Part of Oracle JSON Insights, this post covers the wide ranging topic of search on JSON Collections. Read on to see detailed code examples and key tips on how to vectorize data and create indexing strategies for maximum search result quality.

A progression of search techniques to go from finding words to interpreting the meaning of the question

Prep work

Setting up the data for the examples

In the examples shown here we use the movies data set used in many of the Livelabs on livelabs.oracle.com.

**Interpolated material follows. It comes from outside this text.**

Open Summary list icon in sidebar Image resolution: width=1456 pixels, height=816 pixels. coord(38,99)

This shows the actual command. To get to the LiveLab and this section, visit Build a Data Lake with Oracle Autonomous AI Lakehouse › Load and Analyze JSON Data livelab using this link.

How to vectorize the data

One of the examples we use is a vector index. To do the same, you will have to vectorize the input data.
You may use whatever method you wish to in order to embed vectors into JSON. Let’s look at how I did this for these examples.

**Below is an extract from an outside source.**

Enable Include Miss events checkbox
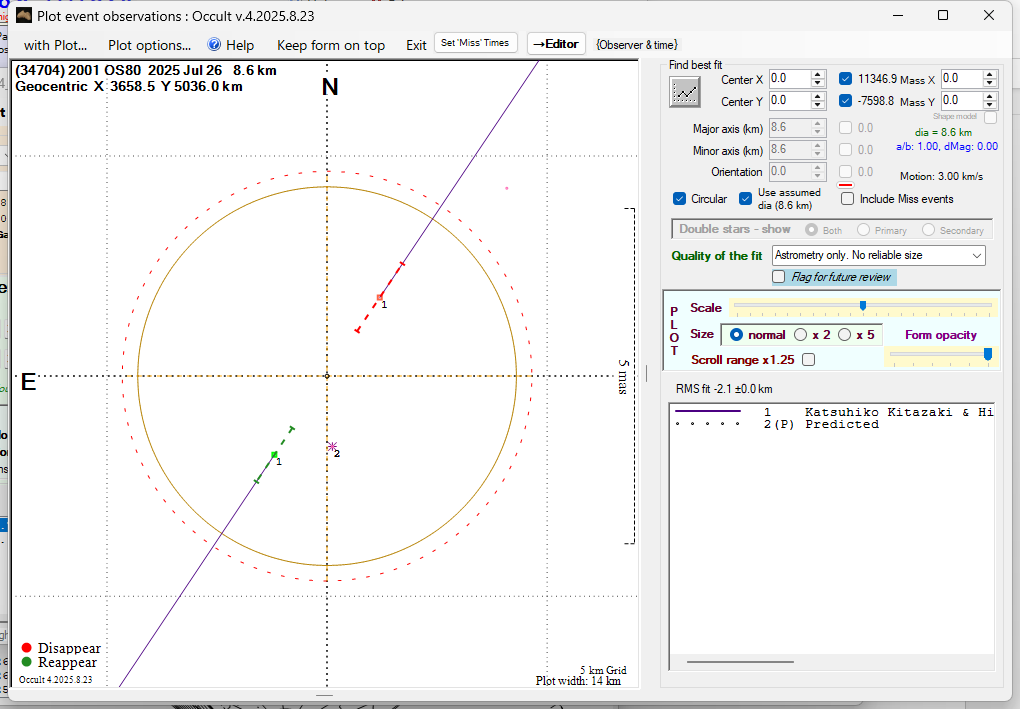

--Load onnx model of choice from Oracle Object Storage into your database
BEGIN
  DBMS_VECTOR.LOAD_ONNX_MODEL_CLOUD(
    model_name => 'MULTILINGUAL_E5_LARGE',
    credential => NULL,
    uri => '<object_store_url>/multilingual_e5_large.onnx'
  );
END;
/

-- Update documents to have a new summary_embedding field 
-- which would be the vector representation of the summary field 
-- via the onnx model
UPDATE MOVIES
  SET data =
    JSON_TRANSFORM(
      data,
      SET '$.summary_embedding' =
        to_vector(VECTOR_EMBEDDING(
          MULTILINGUAL_E5_LARGE
          USING JSON_VALUE(data, '$.summary' RETURNING VARCHAR2(32767) null on error) AS data
        )));

For more details on loading in-database ONNX models refer to this link.

Words vs Semantics

Let’s start of with defining the key search areas we will cover in this post: keyword search and semantic search.

Definitions

Keyword search matches the exact words or phrases a user types against words in documents, so it works best when the query uses the same terminology as the content. Semantic search tries to match the meaning or intent behind the query, often using embeddings or language models, so it can find relevant results even when the wording differs.

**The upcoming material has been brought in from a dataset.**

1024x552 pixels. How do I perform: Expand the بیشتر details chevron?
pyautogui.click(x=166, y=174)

In practice, keyword search is precise and predictable for known terms, names, codes, or filters, while semantic search is better for exploratory questions, natural-language queries, and cases where users do not know the exact vocabulary used in the content.

Indexes

Each of the searches typically requires a (set of) index(es). In our example here we use a single index for keyword search and a single index for the vector searches. In another post in the JSON Insights series we will discuss Hybrid Vector Indexes in depth, and we will cover a bit later on in this post.

Here are the indexes, starting with the keyword example and showing the vector (semantic) index after.

Note: The indexes are created using the Oracle AI Database API for MongoDB. Search features are currently exposed under the preview mode as features are being actively added.

For the keyword search example, we create a search index named title_idx with dynamic mappings so that all fields can be indexed automatically. This gives us a simple way to support fast keyword search.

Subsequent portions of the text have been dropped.